Abstract:
Objectives: In recent years, extreme weather events have increased and sudden disasters have occurred frequently, which puts forward higher requirements for disaster emergency response. Once a disaster happened, information collection is the key to decision-making of response. With the rapid development of the Internet, social media platform has become an important source of emergency disaster information. However, social media platforms have a lot of duplication, errors and even malicious content in a short time. Social media content needs to be effectively screened through technical means to provide basis for accurate disaster emergency response.
Methods: The development of deep learning greatly boosts the accuracy and the efficiency of text task. This study took earthquake disasters as an example, over 50K microblog data in the 72 hours after 5 major earthquakes in China during 2013-2022 were obtained. A multi-label classification model was built by transfer learning based on BERT pre-trained model.
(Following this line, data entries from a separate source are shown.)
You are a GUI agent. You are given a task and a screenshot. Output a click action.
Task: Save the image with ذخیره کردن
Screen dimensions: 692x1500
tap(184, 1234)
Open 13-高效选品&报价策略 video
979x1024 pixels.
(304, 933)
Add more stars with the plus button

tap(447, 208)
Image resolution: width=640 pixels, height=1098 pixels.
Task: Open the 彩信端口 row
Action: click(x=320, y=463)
Each sample was manually marked as one or more of five types of labels: hazards information, loss information, rescue information, public opinion information and useless information.
Results: By fine-tune training, the classification accuracy of the model on the training set and the test set reached 95% and 91%, respectively. Single-label AUC score ranged from 0.952 to 0.998.
Conclusions: Both metrics proved the model is of high reliability. The model can be applied to the emergency management in sudden disaster events, which is conducive to rapidly assisting disaster judgment.